The following table provides recommendations for configuring VM Classes/Storage Classes in a vSphere with Tanzu environment.

Decision ID Design Decision Design Justification Design Implications
TKO-TKGS-001 Create custom Storage Classes/Profiles/Policies To provide different levels of QoS and SLA for prod and dev/test K8s workloads.
To isolate Supervisor clusters from workload clusters.
Default Storage Policy might not be adequate if deployed applications have different performance and availability requirements.
TKO-TKGS-002 Create custom VM Classes To facilitate deployment of K8s workloads with specific compute/storage requirements. Default VM Classes in vSphere with Tanzu are not adequate to run a wide variety of K8s workloads.

vSphere with Tanzu Architecture

The following diagram shows a high-level architecture of vSphere with Tanzu.

Diagram of vSphere with Tanzu Architecture

The Supervisor Cluster consists of the following components:

  • Kubernetes control plane VM: Three Kubernetes control plane VMs in total are created on the hosts that are part of the Supervisor cluster. The three control plane VMs are load-balanced as each one of them has its own IP address.

  • Cluster API and Tanzu Kubernetes Grid Service: These modules run on the Supervisor cluster and enable the provisioning and management of Tanzu Kubernetes clusters.

The following diagram shows the general architecture of the Supervisor cluster.

Diagram of Supervisor Cluster Architecture

After a Supervisor cluster is created, the vSphere administrator creates vSphere namespaces. When initially created, vSphere namespaces have unlimited resources within the Supervisor cluster. The vSphere administrator defines the limits for CPU, memory, and storage, as well as the number of Kubernetes objects such as deployments, replica sets, persistent volumes, and so on. that can run within the namespace. These limits are configured for each vSphere namespace.

For more information about the maximum supported number, see the vSphere with Tanzu Configuration Maximums guide.

vSphere Namespace

To provide tenants access to namespaces, the vSphere administrator assigns permission to users or groups available within an identity source that is associated with vCenter Single Sign-On.

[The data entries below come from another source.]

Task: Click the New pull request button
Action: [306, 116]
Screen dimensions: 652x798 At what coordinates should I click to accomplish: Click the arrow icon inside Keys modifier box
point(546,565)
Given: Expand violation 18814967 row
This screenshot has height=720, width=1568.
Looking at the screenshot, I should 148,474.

Once the permissions are assigned, tenants can access the namespace to create Tanzu Kubernetes Clusters using YAML files and the Cluster API.

Here are some recommendations for using namespaces in a vSphere with Tanzu environment.

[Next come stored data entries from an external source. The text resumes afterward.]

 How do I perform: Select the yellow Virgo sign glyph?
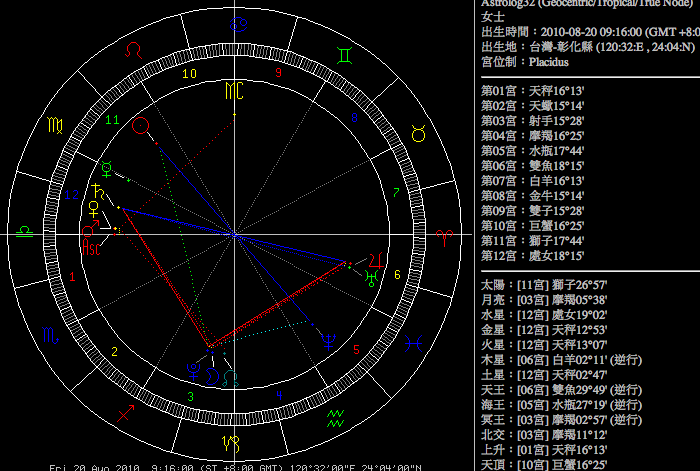tap(53, 128)
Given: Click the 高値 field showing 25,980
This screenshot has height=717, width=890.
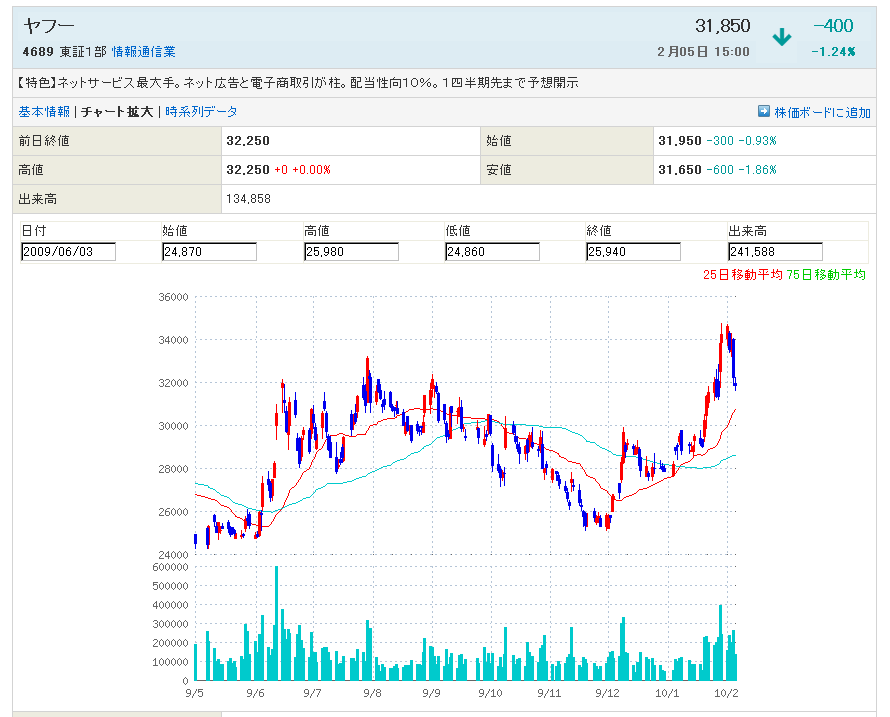Looking at the screenshot, I should [x=351, y=252].
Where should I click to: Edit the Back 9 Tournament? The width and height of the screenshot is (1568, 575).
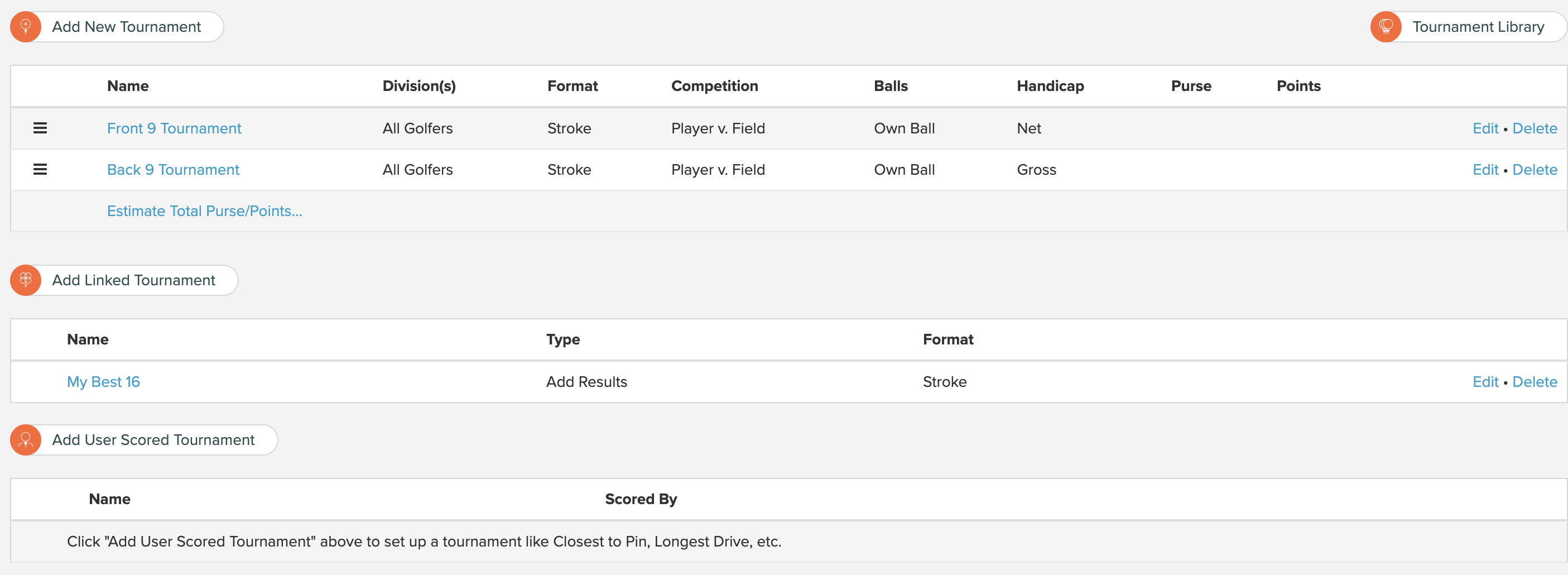point(1485,170)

Decision ID Design Decision Design Justification Design Implications
TKO-TKGS-003 Create namespaces to logically separate K8s workloads. Create dedicated namespaces for the type of workloads (prod/dev/test) that you intend to run. All Kubernetes clusters created under a namespace share the same access policy/quotas/network resources.
TKO-TKGS-004 Enable self-service namespaces. Enable DevOps/Cluster admin users to provision namespaces in a self-service manner. The vSphere administrator must publish a namespace template to the LDAP users/groups to enable them to create namespaces.
TKO-TKGS-005 Register external identity source (AD/LDAP) with vCenter. Limit access to a namespace to authorized users/groups. A prod namespace can be accessed by a handful of users, whereas a dev/test namespace can be exposed to a wider audience.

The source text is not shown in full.